Floating point overflow discrepancy
The following code (to calculate x^100000): cl_R x="1.0L100000", y=1; for (int i=1; i<=100000; i++) y=x*y; cout << y << "\n"; cout << exp(100000*ln(x)) << "\n";; results in the output 1.00000000000000302104L10000000000 terminate called after throwing an instance of 'cln::floating_point_overflow_exception' what(): floating point overflow. Aborted I know that these are very large numbers, but the two calculations are computing the same value. If the first doesn't overflow, then why does the second? Mike
Hi!
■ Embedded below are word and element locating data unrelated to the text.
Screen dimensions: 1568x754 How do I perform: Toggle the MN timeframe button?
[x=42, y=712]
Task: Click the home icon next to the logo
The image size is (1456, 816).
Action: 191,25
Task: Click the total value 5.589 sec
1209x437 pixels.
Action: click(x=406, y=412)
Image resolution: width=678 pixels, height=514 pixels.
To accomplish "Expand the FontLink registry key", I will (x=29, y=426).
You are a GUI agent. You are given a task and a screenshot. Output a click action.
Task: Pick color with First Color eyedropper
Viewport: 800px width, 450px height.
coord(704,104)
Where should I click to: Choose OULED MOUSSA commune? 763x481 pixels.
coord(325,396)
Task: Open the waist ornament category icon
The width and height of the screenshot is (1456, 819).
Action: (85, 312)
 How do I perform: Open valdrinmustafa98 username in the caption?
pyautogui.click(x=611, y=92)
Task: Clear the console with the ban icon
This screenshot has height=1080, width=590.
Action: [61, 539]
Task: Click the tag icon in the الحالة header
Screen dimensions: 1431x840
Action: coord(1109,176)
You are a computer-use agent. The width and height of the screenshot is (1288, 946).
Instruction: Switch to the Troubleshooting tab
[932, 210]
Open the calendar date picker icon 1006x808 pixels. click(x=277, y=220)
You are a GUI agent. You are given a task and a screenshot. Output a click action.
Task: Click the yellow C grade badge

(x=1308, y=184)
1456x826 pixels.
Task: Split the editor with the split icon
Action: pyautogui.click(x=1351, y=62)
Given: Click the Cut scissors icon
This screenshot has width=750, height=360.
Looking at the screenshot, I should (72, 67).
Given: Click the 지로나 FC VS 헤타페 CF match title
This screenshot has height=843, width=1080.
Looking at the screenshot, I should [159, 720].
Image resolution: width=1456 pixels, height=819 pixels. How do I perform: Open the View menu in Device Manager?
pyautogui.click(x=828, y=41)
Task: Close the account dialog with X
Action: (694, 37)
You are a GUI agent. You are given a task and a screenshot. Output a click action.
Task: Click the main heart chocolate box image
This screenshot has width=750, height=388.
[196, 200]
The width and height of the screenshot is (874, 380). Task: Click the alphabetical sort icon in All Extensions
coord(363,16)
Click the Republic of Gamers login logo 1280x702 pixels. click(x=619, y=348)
On 02/21/2011 07:05 AM, Michael Miller wrote:
The following code (to calculate x^100000):
cl_R x="1.0L100000", y=1; for (int i=1; i<=100000; i++) y=x*y; cout<< y<< "\n"; cout<< exp(100000*ln(x))<< "\n";;
results in the output
1.00000000000000302104L10000000000 terminate called after throwing an instance of 'cln::floating_point_overflow_exception' what(): floating point overflow. Aborted
I know that these are very large numbers, but the two calculations are computing the same value. If the first doesn't overflow, then why does the second?
It is not only the final result that matters. When an intermediate result overflows an exception is thrown, too. You may wish to have a look at the code in src/float/transcendental/. -richy. -- Richard B. Kreckel <http://www.ginac.de/~kreckel/>
On 02/22/2011 02:52 AM, Richard B. Kreckel wrote:
On 02/21/2011 07:05 AM, Michael Miller wrote:
The following code (to calculate x^100000):
cl_R x="1.0L100000", y=1; for (int i=1; i<=100000; i++) y=x*y; cout<< y<< "\n"; cout<< exp(100000*ln(x))<< "\n";;
results in the output
1.00000000000000302104L10000000000 terminate called after throwing an instance of 'cln::floating_point_overflow_exception' what(): floating point overflow. Aborted
I know that these are very large numbers, but the two calculations are computing the same value. If the first doesn't overflow, then why does the second?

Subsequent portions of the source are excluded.